The knee is a very complex joint. It connects the femur (the thigh bone) to the tibia (the larger shin bone, on the inside of the lower leg) and the fibula (the smaller shin bone, on the outside of the lower leg). The knee primarily allows the leg to bend, acting as a hinge joint. It also allows for some medial and lateral rotation.


The knee joint itself consists of the patella, a roundish piece of bone attached to the quadriceps muscle on top of the thigh and to the tibia. This structure works to straighten the leg through the action of the quadriceps muscle. The hamstring muscle, on the bottom of the thigh, is attached to the lower leg and acts to bend the knee.

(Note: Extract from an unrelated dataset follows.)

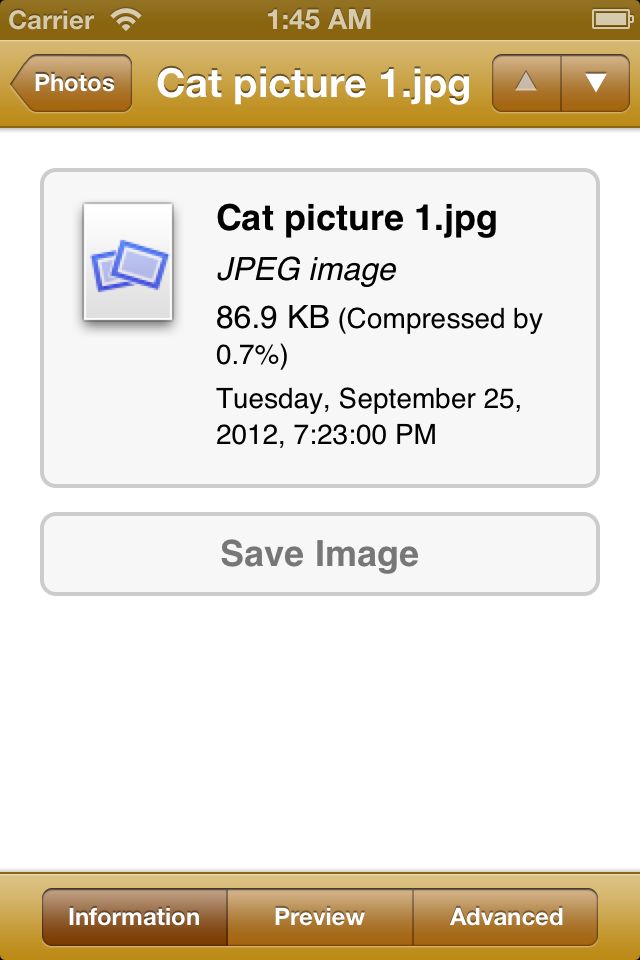Tap the Tuesday, September 25 date line
The width and height of the screenshot is (640, 960).
click(369, 399)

Ligaments also help in stabilizing the knee joint. The medial collateral ligament (MCL) on the inside of the knee and the lateral collateral ligament (LCL) on the outside of the knee stabilizes it during side-to-side motion. The anterior cruciate ligament (ACL) on the front of the knee and the posterior cruciate ligament (PCL) on the back of the knee stabilize it during front-to-back motion.

Synovial Fluid

The knee is lined with a slippery layer of cartilage and is filled with a lubricant, synovial fluid, that allows it to move smoothly without friction. The knee also has four bursal sacs full of synovial fluid that act like ball bearings. They lie between two surfaces and allow the structures to slide over each other. The largest one lies underneath the kneecap, and two smaller ones are located right above and below the kneecap. The fourth bursa is right below the joint, on the inside of the knee.

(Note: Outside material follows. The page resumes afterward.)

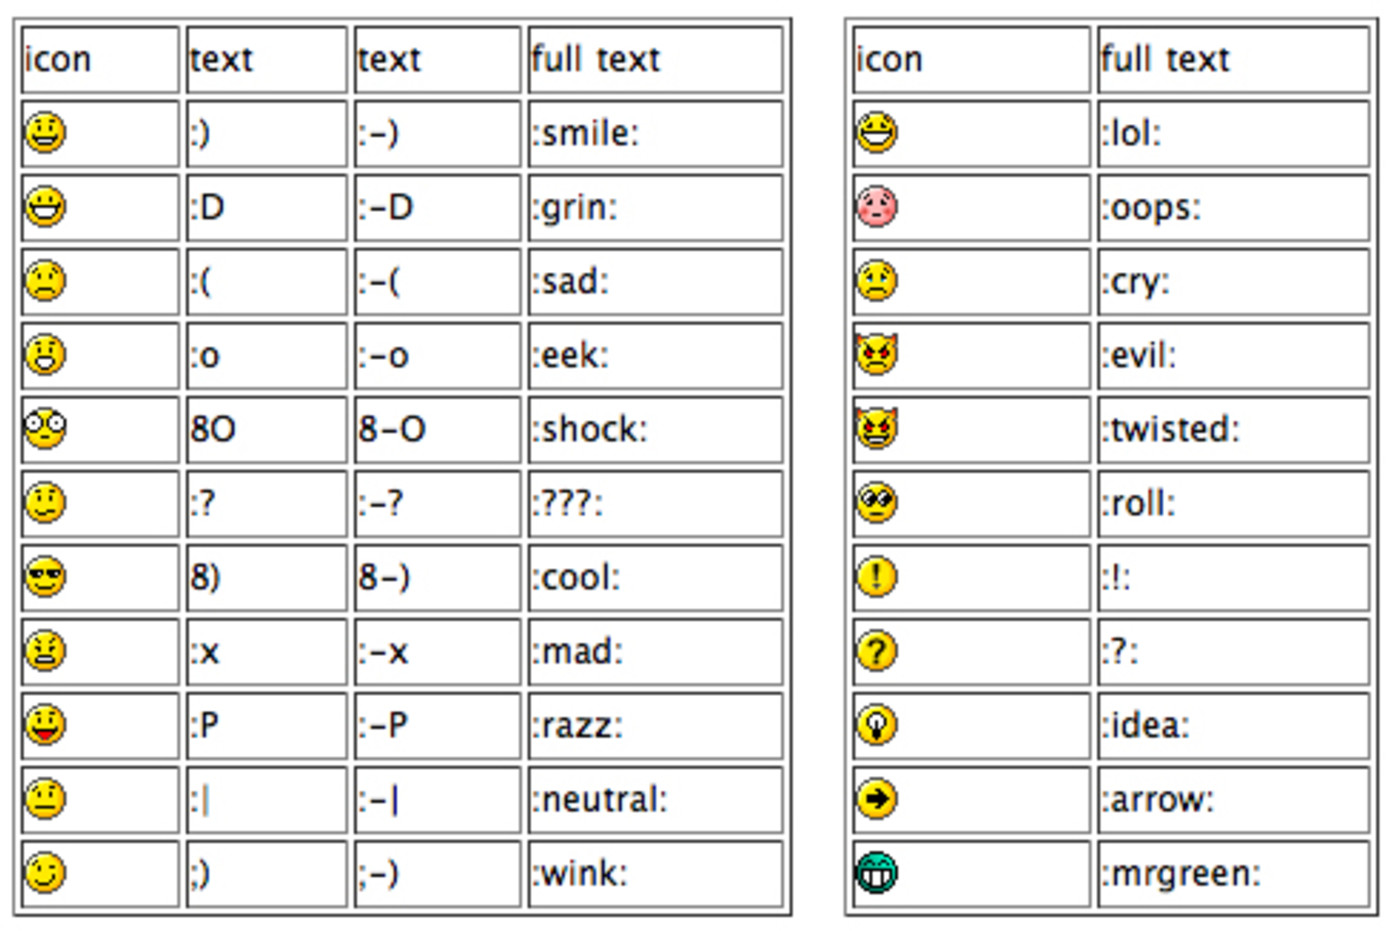Click the smile emoticon icon
This screenshot has height=931, width=1400.
click(45, 132)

In addition, the knee also has shock absorbers. The meniscus, made out of cartilage, lies inside the knee joint and primarily acts to absorb shocks.

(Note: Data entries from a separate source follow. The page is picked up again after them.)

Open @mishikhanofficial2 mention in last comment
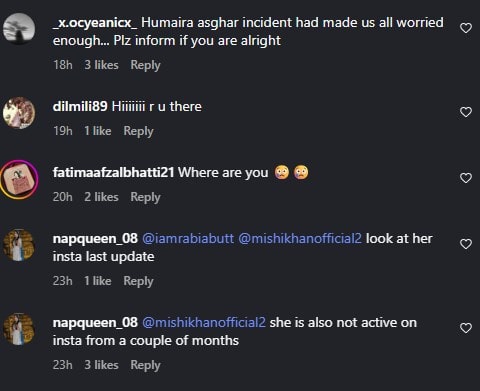[204, 323]
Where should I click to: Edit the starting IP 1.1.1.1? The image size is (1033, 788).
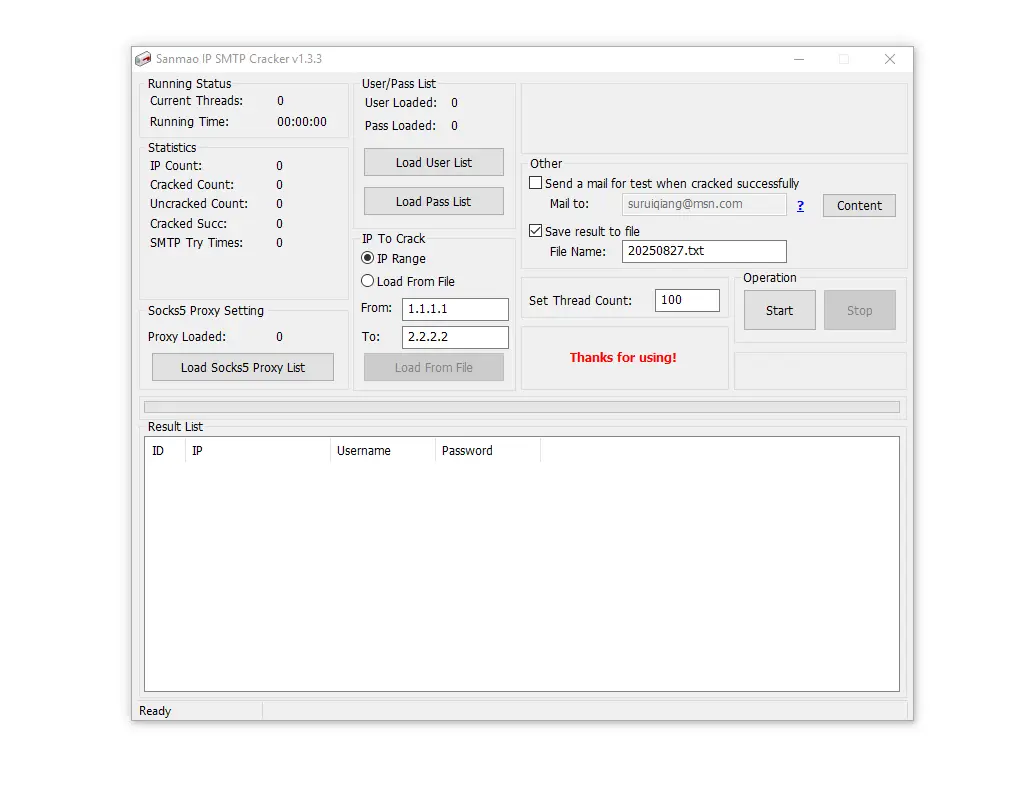coord(455,309)
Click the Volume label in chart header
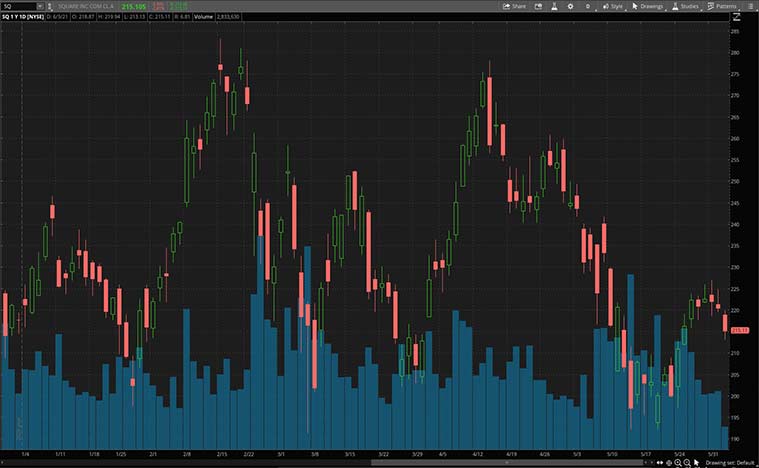 pos(202,18)
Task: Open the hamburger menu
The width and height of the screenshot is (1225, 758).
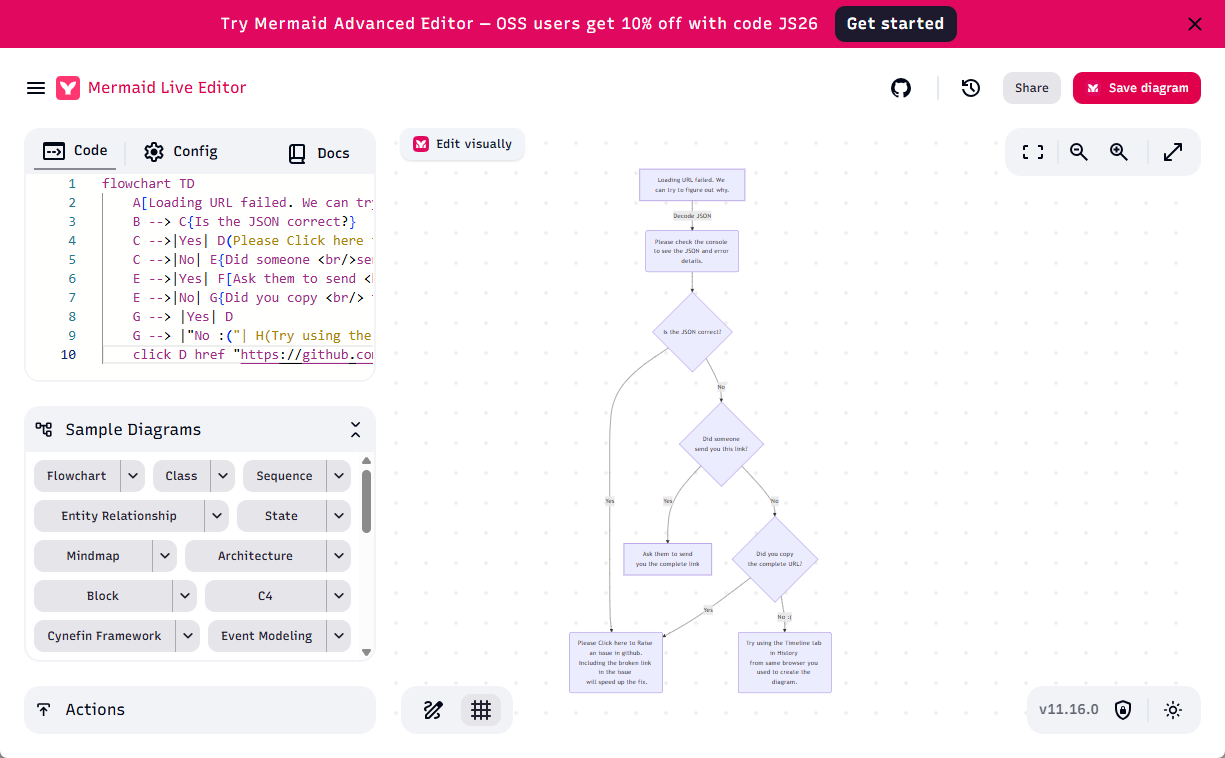Action: (x=36, y=88)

With all of these complicated structures that can get injured and malfunction, is it any surprise at all that knees frequently hurt?

The Most Common Causes of Chronic Knee Pain

Traumatic injuries to the knee usually prompt a visit to a doctor for diagnosis and treatment. However, chronic pains and aches in the knee are far more common and are often never diagnosed or treated. Common non-arthritic causes of chronic knee pain include:

  • Patellofemoral pain syndrome. Sometimes referred to as runner’s knee. This features a dull pain that occurs under the kneecap and around the front of the knee. 
  • Bursitis. The inflammation of one of the bursa sacs. 
  • Baker’s knee. A fluid-filled cyst that forms behind the knee and causes stiffness and discomfort. 
  • Tendinitis. The irritation of the tendons. It causes pain in the front of the knee that gets worse when climbing stairs or walking up hills.


The first step in seeking relief from knee pain is getting a proper diagnosis. This may require taking a history and observing the anatomy of the knee with ultrasound, x-rays, as well as MRI. A physical therapist will need to examine the motion of the knee, determine if the joint has any abnormal laxness or a limited range of motion, and ascertain when and where the pain occurs.


In most cases, surgery is unnecessary, and physical therapy can help treat the condition. The two primary goals of physical therapy are:

  • Retrain the patient to use the correct biomechanics to avoid stressing and injuring the knee.
  • Strengthening muscles in the thigh, calf, hip, as well as core to support the knee joint and allow for correct biomechanics.

Your physical therapist will devise a personalized plan to allow the injured structures to heal while working toward these two goals. Your plan may involve wearing a brace for a few weeks while performing strengthening and retraining exercises. Some patients may need to refrain from certain activities that aggravate the injury while they perform the prescribed strengthening and retraining exercises.

In most cases, after a few weeks to months of physical therapy, the knee pain can be either completely relieved or at least substantially improved, and the patient can return to their normal activities. In fact, some patients who retired from sports or a beloved activity, such as running or hiking, find that after treatment, they can resume performing this activity.